Por isso, avaliar o perfil do candidato de forma mais ampla ajuda a empresa a fazer escolhas mais conscientes e sustentáveis.

 

Processos seletivos mais completos geram melhores decisões

Contratar bem exige olhar para além das informações básicas.

 

Um processo seletivo mais completo pode incluir entrevistas estruturadas, testes práticos, análise comportamental, dinâmicas, perguntas situacionais e ferramentas que ajudam a identificar o perfil do candidato com mais precisão.
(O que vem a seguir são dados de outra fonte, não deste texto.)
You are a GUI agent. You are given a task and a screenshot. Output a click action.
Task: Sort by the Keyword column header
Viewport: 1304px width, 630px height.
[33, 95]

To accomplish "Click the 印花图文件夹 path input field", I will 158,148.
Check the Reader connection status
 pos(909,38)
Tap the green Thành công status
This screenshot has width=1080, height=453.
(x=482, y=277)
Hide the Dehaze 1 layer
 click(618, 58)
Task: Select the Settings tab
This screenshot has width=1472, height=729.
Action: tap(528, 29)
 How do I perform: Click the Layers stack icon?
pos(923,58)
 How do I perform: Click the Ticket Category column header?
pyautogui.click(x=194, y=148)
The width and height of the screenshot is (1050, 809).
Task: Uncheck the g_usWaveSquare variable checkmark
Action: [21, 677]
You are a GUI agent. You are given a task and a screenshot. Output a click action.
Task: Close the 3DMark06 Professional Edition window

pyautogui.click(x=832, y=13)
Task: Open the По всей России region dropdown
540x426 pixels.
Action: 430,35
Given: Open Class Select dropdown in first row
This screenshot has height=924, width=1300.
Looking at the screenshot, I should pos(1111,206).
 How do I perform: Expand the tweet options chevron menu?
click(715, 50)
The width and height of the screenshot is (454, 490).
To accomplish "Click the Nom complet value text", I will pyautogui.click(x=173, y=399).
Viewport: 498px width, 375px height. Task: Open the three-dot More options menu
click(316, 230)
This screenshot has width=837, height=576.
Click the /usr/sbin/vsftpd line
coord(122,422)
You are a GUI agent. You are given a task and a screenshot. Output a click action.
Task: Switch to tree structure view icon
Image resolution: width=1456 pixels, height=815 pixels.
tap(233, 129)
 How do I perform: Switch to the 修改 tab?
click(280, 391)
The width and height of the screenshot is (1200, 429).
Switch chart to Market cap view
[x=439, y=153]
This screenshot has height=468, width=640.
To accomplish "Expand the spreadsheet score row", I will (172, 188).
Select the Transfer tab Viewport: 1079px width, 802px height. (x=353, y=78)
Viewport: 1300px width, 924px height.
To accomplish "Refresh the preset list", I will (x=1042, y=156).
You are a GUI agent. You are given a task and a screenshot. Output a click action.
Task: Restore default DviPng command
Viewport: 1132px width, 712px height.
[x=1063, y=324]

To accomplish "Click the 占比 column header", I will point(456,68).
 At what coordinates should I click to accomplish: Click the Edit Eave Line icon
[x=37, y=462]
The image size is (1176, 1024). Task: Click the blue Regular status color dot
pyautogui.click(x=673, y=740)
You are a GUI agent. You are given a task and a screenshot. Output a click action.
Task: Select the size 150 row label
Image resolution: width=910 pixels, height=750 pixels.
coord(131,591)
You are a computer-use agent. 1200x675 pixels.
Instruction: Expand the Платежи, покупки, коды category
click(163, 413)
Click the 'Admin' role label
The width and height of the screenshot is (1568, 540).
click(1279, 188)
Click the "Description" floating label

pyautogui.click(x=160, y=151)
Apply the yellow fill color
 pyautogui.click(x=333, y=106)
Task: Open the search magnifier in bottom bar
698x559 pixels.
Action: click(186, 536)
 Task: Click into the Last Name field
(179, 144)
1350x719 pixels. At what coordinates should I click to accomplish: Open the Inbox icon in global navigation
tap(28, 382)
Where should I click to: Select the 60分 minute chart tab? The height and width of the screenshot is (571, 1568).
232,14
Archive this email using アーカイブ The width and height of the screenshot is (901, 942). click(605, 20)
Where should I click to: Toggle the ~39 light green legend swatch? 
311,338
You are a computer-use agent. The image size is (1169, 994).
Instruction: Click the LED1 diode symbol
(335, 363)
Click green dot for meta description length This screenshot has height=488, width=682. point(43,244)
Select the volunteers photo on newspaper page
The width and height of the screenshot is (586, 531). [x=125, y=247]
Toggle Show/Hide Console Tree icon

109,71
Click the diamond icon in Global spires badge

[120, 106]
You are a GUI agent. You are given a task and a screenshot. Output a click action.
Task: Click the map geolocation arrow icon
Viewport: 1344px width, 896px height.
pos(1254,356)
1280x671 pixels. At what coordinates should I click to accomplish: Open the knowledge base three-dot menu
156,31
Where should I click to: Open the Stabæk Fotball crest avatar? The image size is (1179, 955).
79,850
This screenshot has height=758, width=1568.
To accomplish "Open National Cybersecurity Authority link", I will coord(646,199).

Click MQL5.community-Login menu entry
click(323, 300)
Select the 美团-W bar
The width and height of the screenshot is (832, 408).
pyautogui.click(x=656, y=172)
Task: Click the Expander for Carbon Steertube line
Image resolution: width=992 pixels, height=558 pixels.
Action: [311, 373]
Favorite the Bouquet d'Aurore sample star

Isso não significa tornar o processo mais difícil ou burocrático. Significa torná-lo mais estratégico.

 

Quando a empresa utiliza critérios mais claros e avalia diferentes aspectos do candidato, as chances de uma contratação acertada aumentam significativamente.

 

Como evitar esse erro na prática?

Para não depender apenas do currículo, a empresa pode adotar algumas boas práticas:

Primeiro, é importante definir com clareza quais competências são realmente necessárias para a vaga. Nem sempre uma longa lista de exigências representa o que o cargo precisa de verdade.

 

Depois, vale estruturar entrevistas com perguntas que ajudem a entender comportamento, postura, capacidade de aprendizado e resolução de problemas.

 

Também é importante observar o potencial do candidato, principalmente em vagas de estágio ou cargos iniciais. Nesses casos, disposição para aprender, responsabilidade e alinhamento com a cultura podem ser mais relevantes do que experiências anteriores.

 

Por fim, contar com apoio especializado ou ferramentas de recrutamento pode tornar o processo mais eficiente, reduzindo decisões baseadas apenas em impressões superficiais.

 

Conclusão

O currículo é importante, mas ele deve ser apenas o ponto de partida.

 

Contratar apenas com base nele pode fazer a empresa perder talentos, ignorar potenciais e tomar decisões pouco estratégicas. Um bom processo seletivo precisa considerar experiências, habilidades técnicas, comportamento, valores, capacidade de aprendizado e aderência à cultura da empresa.

 

No fim, contratar bem não é escolher o currículo mais bonito. É identificar a pessoa certa para crescer junto com a empresa.